Thermal mass flow rate is determined by measuring the temperature increase (heat gain) or the temperature decrease (heat lost) of a constantly powered, heated sensor. Thermal sensing is one of only a few technologies that measure mass flow rate; it is also one of the few technologies that can be used for measuring gas mass flow in large pipes, ducts or stacks. Measurement of the fluid temperature is also provided by thermal technology.
A thermal mass flow-sensing element contains two thermowell-protected platinum resistance temperature detectors. When placed in the process gas stream, one resistance temperature detector (RTD) is heated and the other RTD senses the process gas temperature. The differential temperature between the two RTDs is directly related to the process gas flow rate and the specific properties of the process gas. Higher flow rates, due to higher velocities or more dense media, cause greater cooling of the heated RTD and a reduction in the RTD temperature differential, making possible the precise measurement of the gas flow rate over a wide flow range.

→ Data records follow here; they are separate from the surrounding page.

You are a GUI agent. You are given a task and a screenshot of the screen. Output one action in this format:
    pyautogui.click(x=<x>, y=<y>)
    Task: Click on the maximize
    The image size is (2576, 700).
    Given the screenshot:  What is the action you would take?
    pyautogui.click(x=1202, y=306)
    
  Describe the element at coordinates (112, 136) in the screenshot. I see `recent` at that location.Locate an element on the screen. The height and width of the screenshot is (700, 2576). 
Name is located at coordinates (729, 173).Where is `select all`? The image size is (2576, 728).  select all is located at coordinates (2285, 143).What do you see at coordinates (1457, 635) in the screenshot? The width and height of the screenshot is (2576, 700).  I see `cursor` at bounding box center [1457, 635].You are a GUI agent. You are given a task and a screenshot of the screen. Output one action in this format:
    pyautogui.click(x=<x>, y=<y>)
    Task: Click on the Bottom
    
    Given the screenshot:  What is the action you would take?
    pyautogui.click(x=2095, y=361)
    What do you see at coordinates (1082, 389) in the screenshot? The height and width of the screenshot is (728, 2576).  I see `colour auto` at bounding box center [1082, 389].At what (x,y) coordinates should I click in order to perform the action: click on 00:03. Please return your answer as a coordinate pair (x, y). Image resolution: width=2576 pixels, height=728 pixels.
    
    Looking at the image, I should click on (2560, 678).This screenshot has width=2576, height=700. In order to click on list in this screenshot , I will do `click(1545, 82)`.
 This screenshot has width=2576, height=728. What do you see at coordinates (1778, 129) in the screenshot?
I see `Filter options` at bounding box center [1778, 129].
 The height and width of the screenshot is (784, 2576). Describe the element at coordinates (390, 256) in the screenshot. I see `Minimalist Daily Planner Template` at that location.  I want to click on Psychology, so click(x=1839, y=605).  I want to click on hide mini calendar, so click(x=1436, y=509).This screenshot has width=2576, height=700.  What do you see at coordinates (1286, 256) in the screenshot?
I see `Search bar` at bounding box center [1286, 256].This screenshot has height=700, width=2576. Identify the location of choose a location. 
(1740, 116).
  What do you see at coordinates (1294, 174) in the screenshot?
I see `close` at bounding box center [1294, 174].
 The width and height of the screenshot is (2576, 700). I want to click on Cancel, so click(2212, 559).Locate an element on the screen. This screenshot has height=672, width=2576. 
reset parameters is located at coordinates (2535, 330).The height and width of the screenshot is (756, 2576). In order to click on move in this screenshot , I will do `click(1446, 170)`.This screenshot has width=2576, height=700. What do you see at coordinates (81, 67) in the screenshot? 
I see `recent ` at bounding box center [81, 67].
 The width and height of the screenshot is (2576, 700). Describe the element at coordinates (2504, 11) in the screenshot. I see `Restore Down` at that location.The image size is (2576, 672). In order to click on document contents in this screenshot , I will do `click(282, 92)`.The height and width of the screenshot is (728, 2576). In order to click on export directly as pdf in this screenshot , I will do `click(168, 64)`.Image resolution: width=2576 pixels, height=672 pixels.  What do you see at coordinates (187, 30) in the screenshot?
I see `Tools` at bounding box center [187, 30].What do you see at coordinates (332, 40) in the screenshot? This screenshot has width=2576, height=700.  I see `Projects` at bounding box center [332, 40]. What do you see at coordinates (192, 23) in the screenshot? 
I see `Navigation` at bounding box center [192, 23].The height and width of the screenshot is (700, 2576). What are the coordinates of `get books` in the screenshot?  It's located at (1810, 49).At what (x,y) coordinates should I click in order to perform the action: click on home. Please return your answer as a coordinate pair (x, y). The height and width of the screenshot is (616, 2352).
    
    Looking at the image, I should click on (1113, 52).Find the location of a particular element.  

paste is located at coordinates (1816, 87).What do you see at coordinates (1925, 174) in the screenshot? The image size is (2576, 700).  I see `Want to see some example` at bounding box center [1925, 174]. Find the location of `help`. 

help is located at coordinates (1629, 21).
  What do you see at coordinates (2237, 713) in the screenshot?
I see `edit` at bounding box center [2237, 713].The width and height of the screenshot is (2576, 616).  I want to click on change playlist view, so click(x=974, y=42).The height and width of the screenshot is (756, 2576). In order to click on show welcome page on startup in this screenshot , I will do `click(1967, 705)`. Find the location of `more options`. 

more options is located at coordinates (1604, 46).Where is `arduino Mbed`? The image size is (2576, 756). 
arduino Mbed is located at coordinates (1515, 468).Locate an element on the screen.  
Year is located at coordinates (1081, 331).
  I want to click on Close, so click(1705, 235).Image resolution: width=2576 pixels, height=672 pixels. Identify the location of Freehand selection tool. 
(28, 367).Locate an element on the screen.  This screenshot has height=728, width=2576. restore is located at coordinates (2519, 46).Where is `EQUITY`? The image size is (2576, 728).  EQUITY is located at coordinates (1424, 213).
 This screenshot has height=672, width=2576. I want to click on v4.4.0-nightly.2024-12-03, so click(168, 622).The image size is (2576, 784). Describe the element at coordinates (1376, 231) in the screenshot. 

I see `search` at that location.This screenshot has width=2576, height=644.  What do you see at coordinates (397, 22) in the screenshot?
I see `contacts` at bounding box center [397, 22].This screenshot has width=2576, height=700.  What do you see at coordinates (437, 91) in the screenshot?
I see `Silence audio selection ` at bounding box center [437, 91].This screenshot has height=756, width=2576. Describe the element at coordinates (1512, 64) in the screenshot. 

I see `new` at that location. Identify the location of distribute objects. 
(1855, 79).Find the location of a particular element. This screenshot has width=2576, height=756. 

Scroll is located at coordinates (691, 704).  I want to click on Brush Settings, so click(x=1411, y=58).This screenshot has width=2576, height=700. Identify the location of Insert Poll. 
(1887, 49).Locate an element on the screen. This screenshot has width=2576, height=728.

The flow element is manufactured out of a material compatible with the gas.
In most cases, Hasteloy C is adequate; however, other exotic metals are also available. In addition, the typical insertion flow element results in a negligible pressure drop in most applications. This benefit can translate into significant reductions in energy usage and thereby result in a more cost-effective process.
Many flowmeters feature a local LCD display. A typical display includes four lines of 20 characters that generally indicate flow rate, total flow, temperature, relay status, current calibration mode and sample rate. Meters with a microprocessor-based transmitter can provide a 4-20 mA output with an RS-232C serial port for communications. A variety of communication buses are available for flow meters of all types, including Profibus, HART, Modbus and Ethernet. Dual relays are included for low and high flow alarms.
Measuring chlorine gas for water disinfection applications is challenging due to the wet and corrosive nature of the gas, as well as the relatively low flow levels of gas that must be measured with accuracy.
When choosing a flowmeter for this application, be sure to consider how reliably the meter will perform at the low end of the flow range, and select an instrument that also performs well in wet gas.
Don’t forget that chlorine gas is corrosive and remember to specify your flow-meter with corrosion-resistant materials.